The point?   In this specific case, every C-understanding tool I
applied to the example Gary said would work for "every C compiler worth
its salt" found problems with it.  So, since they are easy to check,
CHECK THESE CLAIMS BEFORE YOU POST.

It helps to carefully read the standards.  But every assertion posted
about implementations of these standards ought to be backed up with an
example that has actually been fed to the compiler/tool/whatnot in
question.

--
You can't tell how deep a puddle is until you step in it.
                                --- Miller's Law
-- 
Wayne Throop      <the-known-world>!mcnc!rti-sel!dg_rtp!throopw

karl@haddock (08/22/86)

>["type *" and "type []"] are IDENTICAL to virtually every C compiler ...
>Arrays in C are merely special cases of pointers.

* **SOURCE MATERIAL**:

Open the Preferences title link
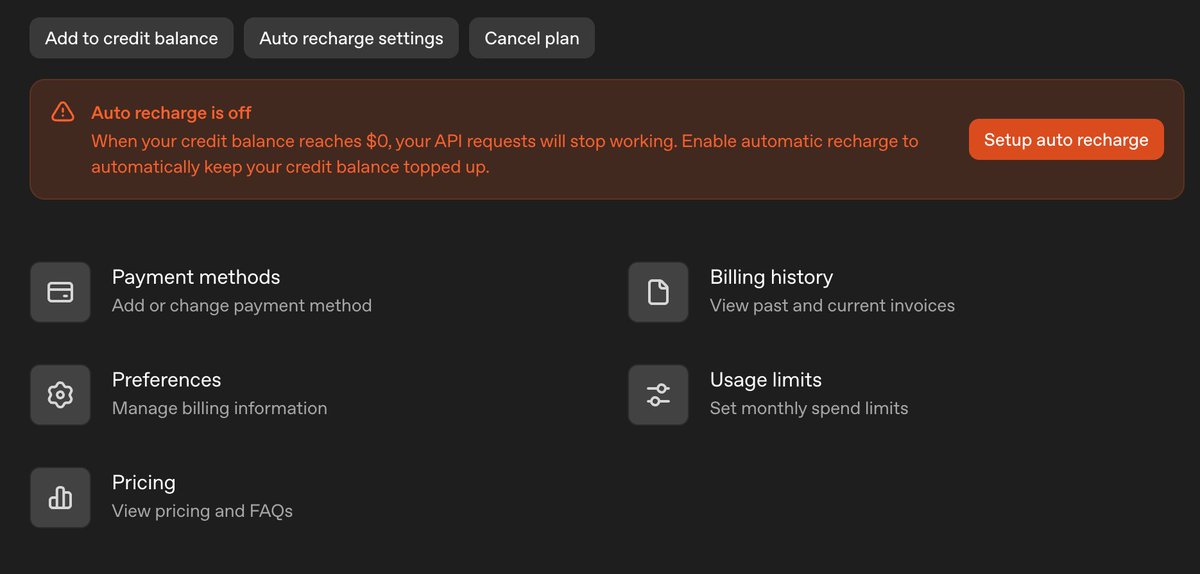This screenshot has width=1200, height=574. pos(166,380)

==

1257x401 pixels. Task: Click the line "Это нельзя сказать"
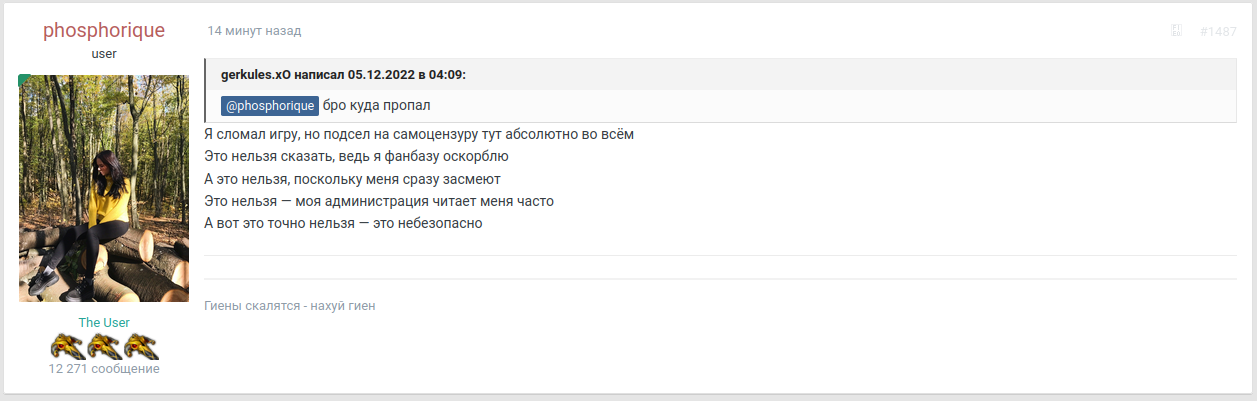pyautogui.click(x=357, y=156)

==

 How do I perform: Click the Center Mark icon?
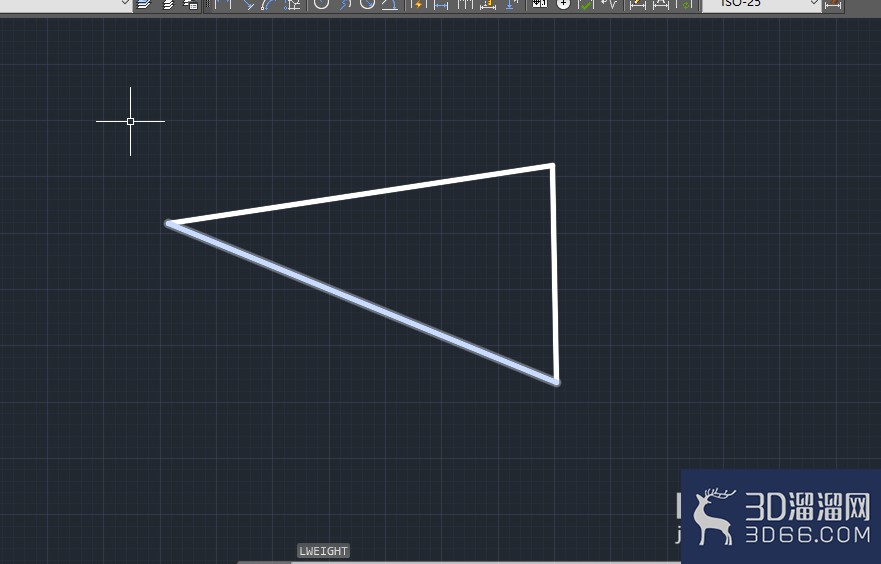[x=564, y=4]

* **COMPLETE THE FOLLOWING**:
1) Convert the records into a Markdown table with the columns Row and Line. Begin at the line of the records that has "1257x401 pixels. Task: Click", stop after the line that has "pyautogui.click(x=357, y=156)", and leave out blank lines and the pictures.
2) Carry on the Usenet discussion of C arrays and pointers from the point where it stops.

* **RESULTS**:
1)
| Row | Line |
|---|---|
| 1 | 1257x401 pixels. Task: Click the line "Это нельзя сказать" |
| 2 | pyautogui.click(x=357, y=156) |

2)
You are wrong, but you've got a lot of company.

I almost wish the language had kept arrays and pointers completely separate,
requiring "&a[0]" to change an array into a pointer, and "*(p+n)" to index
from a pointer.  Or maybe "p@[n]", where "@" is some postfix operator that
converts a pointer into an array of unknown size.

Karl W. Z. Heuer (ihnp4!ima!haddock!karl), The Walking Lint

tad@killer.UUCP (Tad Marko) (08/23/86)

In my original article, I wasn't asking if this was legal:

char **thing = {"stuff","and more stuff"};

I was asking if I should use 

foo(parm)
char **parm;
{...}

or

foo(parm)
char *parm[];
{...}

and I *DID* test both of them, and they both worked.

C'mon, give me at least a *little* credit...sheeeesh!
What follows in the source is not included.